For those of you who have never searched for meteorites in Antarctica (and I realize that’s a pretty small club on this Earth), we (try to) comprehensively search every square inch of these blue ice fields. We do this by lining our 8 snowmobiles up in a line, and sweeping across the ice. When we reach the other end of the ice field, we turn around, and sweep back across the ice on a parallel, but not overlapping, track. Now keeping track of where you have searched on largely trackless fields of blue ice is nearly impossible without a visual aid (unless you have super powers like me). So to accommodate the mere mortals, we mark the outside of each sweep with flags, so we have some visual aids as we cross the ~6 km undulating ice surface in these grand sweeps.
Now our last visit here, we only had Ralph for a week, and we didn’t have Johnny (John Schutt, our Mountaineer extraordinaire). Thus are sweep lines last season were less straight, and more curvy. Now, I have come to learn that Johnny is particular about many things, but he is particularly particular about our lines being straight. We realized at the end of last season how curvy our lines had become, and worked very hard to straighten them out, but alas we ran out of time. Instead, we ended up with a reasonably straight line, that had a kink, or dogleg at the end of it. Today we took action to remove that dogleg, by sweeping straight and true under Johnny’s watchful eye (and here we have our second tie to Karate Kid).

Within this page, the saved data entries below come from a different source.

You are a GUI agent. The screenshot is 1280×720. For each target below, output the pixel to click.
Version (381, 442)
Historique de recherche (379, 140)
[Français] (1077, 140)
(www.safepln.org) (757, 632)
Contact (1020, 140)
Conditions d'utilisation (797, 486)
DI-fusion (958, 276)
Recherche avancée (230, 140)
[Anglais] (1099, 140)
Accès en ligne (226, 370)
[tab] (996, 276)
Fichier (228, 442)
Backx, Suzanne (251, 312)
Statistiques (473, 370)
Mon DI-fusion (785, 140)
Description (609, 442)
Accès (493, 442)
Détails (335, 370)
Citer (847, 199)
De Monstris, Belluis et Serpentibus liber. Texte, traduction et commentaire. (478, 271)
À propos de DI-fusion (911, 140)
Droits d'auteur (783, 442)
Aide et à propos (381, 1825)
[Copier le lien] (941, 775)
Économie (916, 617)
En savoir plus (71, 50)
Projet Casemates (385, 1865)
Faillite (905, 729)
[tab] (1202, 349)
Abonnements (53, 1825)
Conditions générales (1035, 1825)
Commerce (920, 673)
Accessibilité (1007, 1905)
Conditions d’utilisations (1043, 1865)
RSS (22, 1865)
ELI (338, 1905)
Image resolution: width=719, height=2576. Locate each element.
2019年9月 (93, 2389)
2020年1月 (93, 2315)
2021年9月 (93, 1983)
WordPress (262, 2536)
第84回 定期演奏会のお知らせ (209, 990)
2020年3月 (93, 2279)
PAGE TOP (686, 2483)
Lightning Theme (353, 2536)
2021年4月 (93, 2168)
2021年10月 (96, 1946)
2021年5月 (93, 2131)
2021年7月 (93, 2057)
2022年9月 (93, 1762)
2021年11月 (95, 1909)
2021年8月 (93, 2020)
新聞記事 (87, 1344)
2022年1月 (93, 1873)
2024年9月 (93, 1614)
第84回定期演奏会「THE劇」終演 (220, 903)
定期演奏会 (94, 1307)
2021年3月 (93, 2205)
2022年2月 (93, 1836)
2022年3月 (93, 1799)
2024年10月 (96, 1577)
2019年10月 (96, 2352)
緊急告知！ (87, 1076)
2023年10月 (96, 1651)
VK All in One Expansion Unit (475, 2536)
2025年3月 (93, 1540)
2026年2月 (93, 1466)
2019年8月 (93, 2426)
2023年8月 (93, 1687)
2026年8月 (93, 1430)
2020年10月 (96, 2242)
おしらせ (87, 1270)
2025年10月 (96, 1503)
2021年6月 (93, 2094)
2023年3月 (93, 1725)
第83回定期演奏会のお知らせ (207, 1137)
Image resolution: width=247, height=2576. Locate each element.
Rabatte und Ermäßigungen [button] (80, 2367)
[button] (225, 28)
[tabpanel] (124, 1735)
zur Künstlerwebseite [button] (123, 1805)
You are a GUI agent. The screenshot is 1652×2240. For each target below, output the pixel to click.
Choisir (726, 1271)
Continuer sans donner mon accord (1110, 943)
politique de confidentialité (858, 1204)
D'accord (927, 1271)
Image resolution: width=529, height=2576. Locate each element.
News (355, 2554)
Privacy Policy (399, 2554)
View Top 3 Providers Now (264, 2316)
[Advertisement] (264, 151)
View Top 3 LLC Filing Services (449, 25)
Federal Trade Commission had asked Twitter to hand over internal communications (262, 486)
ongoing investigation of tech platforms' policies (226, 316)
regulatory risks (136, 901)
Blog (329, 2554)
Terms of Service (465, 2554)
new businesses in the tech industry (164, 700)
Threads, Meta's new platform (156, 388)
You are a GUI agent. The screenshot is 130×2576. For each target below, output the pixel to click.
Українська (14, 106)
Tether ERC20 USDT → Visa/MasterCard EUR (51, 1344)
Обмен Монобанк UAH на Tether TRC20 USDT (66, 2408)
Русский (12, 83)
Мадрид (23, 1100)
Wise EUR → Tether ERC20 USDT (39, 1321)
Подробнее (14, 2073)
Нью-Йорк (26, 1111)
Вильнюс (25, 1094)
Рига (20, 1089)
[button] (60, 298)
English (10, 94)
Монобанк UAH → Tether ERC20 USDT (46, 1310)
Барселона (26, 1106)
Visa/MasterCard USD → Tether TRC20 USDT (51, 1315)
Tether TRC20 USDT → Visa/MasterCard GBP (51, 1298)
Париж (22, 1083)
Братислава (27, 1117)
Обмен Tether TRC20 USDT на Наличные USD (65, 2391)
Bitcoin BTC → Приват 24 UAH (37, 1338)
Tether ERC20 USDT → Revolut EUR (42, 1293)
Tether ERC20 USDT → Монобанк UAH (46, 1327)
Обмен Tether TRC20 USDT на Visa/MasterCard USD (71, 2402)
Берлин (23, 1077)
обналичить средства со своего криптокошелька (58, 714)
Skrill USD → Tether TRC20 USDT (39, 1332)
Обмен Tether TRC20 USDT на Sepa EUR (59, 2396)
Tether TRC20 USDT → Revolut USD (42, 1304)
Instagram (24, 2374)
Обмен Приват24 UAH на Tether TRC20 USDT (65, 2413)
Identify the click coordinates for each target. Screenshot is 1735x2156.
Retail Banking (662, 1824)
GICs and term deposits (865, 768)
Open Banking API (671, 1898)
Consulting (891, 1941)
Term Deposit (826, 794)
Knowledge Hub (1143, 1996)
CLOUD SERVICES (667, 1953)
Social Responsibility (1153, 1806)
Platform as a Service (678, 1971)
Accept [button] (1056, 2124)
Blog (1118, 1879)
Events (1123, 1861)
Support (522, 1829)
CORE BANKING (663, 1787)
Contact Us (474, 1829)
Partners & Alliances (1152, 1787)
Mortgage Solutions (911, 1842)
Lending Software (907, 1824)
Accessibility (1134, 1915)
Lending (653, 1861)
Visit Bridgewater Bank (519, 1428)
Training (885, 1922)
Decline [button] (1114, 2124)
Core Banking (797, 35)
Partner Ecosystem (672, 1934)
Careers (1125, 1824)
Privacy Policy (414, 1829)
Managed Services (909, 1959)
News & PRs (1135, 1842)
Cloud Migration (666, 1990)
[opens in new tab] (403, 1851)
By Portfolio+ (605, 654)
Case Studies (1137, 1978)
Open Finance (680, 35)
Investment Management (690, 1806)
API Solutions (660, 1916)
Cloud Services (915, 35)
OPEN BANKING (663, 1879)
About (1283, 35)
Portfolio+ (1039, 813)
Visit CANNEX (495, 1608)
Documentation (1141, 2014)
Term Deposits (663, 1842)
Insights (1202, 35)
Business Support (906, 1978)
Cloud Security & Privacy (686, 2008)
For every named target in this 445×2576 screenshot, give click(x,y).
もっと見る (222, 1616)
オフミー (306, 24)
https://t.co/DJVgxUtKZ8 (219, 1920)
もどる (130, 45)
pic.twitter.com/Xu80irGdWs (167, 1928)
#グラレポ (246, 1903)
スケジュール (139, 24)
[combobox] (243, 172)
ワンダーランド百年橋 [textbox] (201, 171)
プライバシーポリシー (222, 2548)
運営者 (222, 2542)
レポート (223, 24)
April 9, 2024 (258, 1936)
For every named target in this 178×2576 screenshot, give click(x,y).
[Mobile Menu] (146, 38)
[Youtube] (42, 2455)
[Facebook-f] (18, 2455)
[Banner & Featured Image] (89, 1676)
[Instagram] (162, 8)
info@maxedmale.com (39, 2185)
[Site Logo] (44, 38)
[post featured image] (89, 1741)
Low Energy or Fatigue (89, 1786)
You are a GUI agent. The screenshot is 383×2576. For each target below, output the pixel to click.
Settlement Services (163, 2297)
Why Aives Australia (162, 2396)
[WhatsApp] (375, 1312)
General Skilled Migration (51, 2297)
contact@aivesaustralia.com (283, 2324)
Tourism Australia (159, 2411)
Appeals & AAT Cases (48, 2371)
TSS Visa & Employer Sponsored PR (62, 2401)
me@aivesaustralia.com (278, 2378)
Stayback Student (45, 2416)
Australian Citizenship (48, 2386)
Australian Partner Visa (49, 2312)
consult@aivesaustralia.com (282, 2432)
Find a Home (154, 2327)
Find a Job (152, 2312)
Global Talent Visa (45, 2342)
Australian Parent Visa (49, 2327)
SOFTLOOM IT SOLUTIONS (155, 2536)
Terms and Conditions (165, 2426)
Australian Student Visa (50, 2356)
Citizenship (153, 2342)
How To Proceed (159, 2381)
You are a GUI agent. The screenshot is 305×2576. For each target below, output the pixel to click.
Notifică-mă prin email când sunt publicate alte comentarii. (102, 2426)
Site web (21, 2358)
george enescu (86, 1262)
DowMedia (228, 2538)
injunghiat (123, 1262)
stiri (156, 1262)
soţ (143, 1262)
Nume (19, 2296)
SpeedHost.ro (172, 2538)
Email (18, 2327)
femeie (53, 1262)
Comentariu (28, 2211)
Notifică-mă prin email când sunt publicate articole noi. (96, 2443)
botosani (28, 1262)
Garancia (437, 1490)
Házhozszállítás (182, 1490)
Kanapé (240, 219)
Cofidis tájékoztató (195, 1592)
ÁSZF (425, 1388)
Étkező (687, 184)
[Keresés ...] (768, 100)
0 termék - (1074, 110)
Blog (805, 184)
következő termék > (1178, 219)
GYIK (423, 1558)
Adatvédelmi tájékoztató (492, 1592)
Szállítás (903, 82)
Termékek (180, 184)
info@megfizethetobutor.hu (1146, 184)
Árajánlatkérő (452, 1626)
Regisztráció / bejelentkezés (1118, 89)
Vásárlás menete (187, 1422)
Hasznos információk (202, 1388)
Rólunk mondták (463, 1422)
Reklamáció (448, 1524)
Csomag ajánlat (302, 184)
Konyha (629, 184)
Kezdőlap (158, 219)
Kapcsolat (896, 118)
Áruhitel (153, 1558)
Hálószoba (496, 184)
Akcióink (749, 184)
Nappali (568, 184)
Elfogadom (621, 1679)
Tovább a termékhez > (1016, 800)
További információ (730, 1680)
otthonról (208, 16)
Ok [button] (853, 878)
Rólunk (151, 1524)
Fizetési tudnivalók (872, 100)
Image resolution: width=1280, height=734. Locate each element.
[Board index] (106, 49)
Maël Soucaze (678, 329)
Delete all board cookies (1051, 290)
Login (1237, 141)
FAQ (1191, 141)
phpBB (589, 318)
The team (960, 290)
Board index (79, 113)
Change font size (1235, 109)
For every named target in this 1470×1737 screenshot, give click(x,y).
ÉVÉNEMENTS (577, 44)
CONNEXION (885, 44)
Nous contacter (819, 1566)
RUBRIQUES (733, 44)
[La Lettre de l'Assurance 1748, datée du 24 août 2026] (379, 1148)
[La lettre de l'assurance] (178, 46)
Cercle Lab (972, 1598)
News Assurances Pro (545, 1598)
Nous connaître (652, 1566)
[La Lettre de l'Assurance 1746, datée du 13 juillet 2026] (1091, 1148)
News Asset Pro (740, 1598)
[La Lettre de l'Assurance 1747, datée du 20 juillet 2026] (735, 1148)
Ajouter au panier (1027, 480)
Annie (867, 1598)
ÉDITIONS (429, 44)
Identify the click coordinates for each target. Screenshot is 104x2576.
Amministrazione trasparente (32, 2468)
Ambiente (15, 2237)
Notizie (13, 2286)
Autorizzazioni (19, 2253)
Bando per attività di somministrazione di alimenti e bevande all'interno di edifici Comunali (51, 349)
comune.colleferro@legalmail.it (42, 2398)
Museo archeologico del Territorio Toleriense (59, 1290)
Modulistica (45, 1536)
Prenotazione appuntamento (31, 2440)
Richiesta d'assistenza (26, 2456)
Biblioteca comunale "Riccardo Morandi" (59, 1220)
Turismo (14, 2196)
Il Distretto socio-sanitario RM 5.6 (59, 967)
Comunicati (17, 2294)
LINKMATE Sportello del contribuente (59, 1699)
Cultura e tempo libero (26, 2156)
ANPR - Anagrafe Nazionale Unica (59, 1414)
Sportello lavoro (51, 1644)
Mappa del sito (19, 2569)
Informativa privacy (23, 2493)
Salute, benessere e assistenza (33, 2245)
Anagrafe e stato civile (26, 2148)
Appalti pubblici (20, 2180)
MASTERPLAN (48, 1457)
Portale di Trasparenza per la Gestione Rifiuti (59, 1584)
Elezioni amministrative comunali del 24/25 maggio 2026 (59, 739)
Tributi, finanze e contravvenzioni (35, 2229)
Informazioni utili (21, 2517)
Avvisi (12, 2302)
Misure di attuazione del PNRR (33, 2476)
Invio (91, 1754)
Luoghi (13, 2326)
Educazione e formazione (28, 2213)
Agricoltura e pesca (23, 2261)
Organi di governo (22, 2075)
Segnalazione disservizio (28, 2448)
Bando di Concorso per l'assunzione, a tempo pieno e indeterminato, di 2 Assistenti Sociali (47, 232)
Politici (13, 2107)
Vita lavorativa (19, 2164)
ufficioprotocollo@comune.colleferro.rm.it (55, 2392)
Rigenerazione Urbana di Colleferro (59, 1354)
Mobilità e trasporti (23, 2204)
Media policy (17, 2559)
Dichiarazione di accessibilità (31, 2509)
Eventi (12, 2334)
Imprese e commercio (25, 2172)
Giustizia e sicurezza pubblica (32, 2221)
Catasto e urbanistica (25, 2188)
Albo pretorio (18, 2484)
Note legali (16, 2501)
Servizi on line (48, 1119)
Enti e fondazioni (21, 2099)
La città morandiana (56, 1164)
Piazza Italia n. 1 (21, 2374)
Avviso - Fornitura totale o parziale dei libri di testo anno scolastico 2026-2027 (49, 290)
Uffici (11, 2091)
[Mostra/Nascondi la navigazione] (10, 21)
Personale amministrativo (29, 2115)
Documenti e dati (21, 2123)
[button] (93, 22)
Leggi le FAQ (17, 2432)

We also managed to find 20 meteorites, which is not a bad haul at all (hey, that rhymes…another superpower?), especially in just 4 hours, which brings our total to nearly 80, with about another 20 marked in the field, but not yet collected. I feel a big number year coming on! Hopefully the weather will stay good and we can keep up the good work tomorrow!
Image Caption 1 – A view of the team sweeping across the slightly crevassed blue ice field. The crevasses are the <6 inch elongate white lines where the cracks have been filled in with well packed snow.
Image Caption 2 – A view back to the North(ish) towards camp on our drive home from a long, cold, and exciting day of sweeping.
– written by Ryan Zeigler, Davis-Ward Antarctica, 12/28/14
P.S. Hello to my wife, and I hope that your English classes are going well! How funny is it that now my wife and my mother both teach English though these are admittedly very different things!